When I get back to the apartment, Seth’s sitting on the leather sofa with his feet kicked up on the table, blankets piled to the side of him as he watches a sitcom on the television. Greyson is lounging on the floor with his head resting on a throw pillow surrounded by the many boxes that still need to be unpacked. Violet’s standing in the kitchen pouring a glass of juice. She doesn’t look up at me as she puts the juice back in the fridge, grabs the glass, and heads for our room.

I step over Greyson and cut her off as she reaches the hallway, racking my brain for the best thing to say. “Hey.”

She puts the rim of the glass to her mouth. “Hey.” She guzzles a mouthful, avoiding looking at me.

I crack my muscles, nervous for reasons I barely understand and don’t like. “I’m sorry I completely forgot not to turn off my phone. When I go to games, I do that… and I wasn’t thinking.”

She stares at me with that detached look in her eyes, the one that I was first a little envious of, but now I just want to make it go away. I want to put a different look in her eyes, like the one that was there right after I kissed her. I want to make her look alive again.

She lowers the glass from her mouth. “It’s fine.” She starts to step past me and I brace my hand on the door frame, barricading her path.

“No, it’s not. I told you I would pick you up and I should have picked you up,” I say. “How did you even get home?”

She shrugs. “I walked.”

“But it’s hotter than hell.”

“It’s just a little heat. And I made it, so you can stop feeling bad.”

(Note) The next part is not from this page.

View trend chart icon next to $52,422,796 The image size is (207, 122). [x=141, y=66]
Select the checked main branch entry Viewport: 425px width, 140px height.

“Violet, I’m really sorry.” I sound so pitiful, but I don’t care. What I care about is fixing this—fixing us. And that realization is both liberating and fucking terrifying.

“I promise it’s okay.” She gives me a fake, plastered on smile, then ducks underneath my arm and goes into the room, shutting the door.

“What was that about?” Seth asks as he aims the remote at the television.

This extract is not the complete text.